» **The task**
Return the full listing, so that each line matches the original exactly.

____________________

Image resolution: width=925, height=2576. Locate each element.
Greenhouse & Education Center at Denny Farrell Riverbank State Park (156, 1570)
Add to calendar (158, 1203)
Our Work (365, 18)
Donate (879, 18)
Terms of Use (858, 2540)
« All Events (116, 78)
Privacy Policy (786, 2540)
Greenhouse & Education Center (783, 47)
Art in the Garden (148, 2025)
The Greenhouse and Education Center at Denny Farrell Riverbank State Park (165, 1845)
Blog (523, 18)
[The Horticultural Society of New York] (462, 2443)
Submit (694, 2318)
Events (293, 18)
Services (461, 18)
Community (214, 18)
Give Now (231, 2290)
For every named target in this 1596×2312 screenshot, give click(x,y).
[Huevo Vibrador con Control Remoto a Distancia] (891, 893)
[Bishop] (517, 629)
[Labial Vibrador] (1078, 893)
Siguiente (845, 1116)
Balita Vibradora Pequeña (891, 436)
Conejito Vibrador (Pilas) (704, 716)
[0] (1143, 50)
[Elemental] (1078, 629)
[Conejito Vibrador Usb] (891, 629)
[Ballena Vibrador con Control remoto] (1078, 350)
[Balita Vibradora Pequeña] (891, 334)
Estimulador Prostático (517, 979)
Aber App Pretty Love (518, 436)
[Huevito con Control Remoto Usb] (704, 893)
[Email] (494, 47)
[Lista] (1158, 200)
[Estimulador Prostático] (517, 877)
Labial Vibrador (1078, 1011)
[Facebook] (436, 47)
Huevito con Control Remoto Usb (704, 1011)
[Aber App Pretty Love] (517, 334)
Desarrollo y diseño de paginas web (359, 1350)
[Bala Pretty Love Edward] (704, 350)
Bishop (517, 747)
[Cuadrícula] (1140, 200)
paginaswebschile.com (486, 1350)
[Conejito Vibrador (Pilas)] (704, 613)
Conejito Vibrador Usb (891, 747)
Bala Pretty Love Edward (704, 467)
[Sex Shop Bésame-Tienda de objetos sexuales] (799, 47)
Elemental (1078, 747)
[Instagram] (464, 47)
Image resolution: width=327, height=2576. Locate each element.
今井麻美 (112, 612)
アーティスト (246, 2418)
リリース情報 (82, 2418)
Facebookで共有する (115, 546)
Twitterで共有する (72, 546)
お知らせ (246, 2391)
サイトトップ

____________________

» **Response to the task**
Image resolution: width=925, height=2576. Locate each element.
Greenhouse & Education Center at Denny Farrell Riverbank State Park (156, 1570)
Add to calendar (158, 1203)
Our Work (365, 18)
Donate (879, 18)
Terms of Use (858, 2540)
« All Events (116, 78)
Privacy Policy (786, 2540)
Greenhouse & Education Center (783, 47)
Art in the Garden (148, 2025)
The Greenhouse and Education Center at Denny Farrell Riverbank State Park (165, 1845)
Blog (523, 18)
[The Horticultural Society of New York] (462, 2443)
Submit (694, 2318)
Events (293, 18)
Services (461, 18)
Community (214, 18)
Give Now (231, 2290)
For every named target in this 1596×2312 screenshot, give click(x,y).
[Huevo Vibrador con Control Remoto a Distancia] (891, 893)
[Bishop] (517, 629)
[Labial Vibrador] (1078, 893)
Siguiente (845, 1116)
Balita Vibradora Pequeña (891, 436)
Conejito Vibrador (Pilas) (704, 716)
[0] (1143, 50)
[Elemental] (1078, 629)
[Conejito Vibrador Usb] (891, 629)
[Ballena Vibrador con Control remoto] (1078, 350)
[Balita Vibradora Pequeña] (891, 334)
Estimulador Prostático (517, 979)
Aber App Pretty Love (518, 436)
[Huevito con Control Remoto Usb] (704, 893)
[Email] (494, 47)
[Lista] (1158, 200)
[Estimulador Prostático] (517, 877)
Labial Vibrador (1078, 1011)
[Facebook] (436, 47)
Huevito con Control Remoto Usb (704, 1011)
[Aber App Pretty Love] (517, 334)
Desarrollo y diseño de paginas web (359, 1350)
[Bala Pretty Love Edward] (704, 350)
Bishop (517, 747)
[Cuadrícula] (1140, 200)
paginaswebschile.com (486, 1350)
[Conejito Vibrador (Pilas)] (704, 613)
Conejito Vibrador Usb (891, 747)
Bala Pretty Love Edward (704, 467)
[Sex Shop Bésame-Tienda de objetos sexuales] (799, 47)
Elemental (1078, 747)
[Instagram] (464, 47)
Image resolution: width=327, height=2576. Locate each element.
今井麻美 (112, 612)
アーティスト (246, 2418)
リリース情報 (82, 2418)
Facebookで共有する (115, 546)
Twitterで共有する (72, 546)
お知らせ (246, 2391)
サイトトップ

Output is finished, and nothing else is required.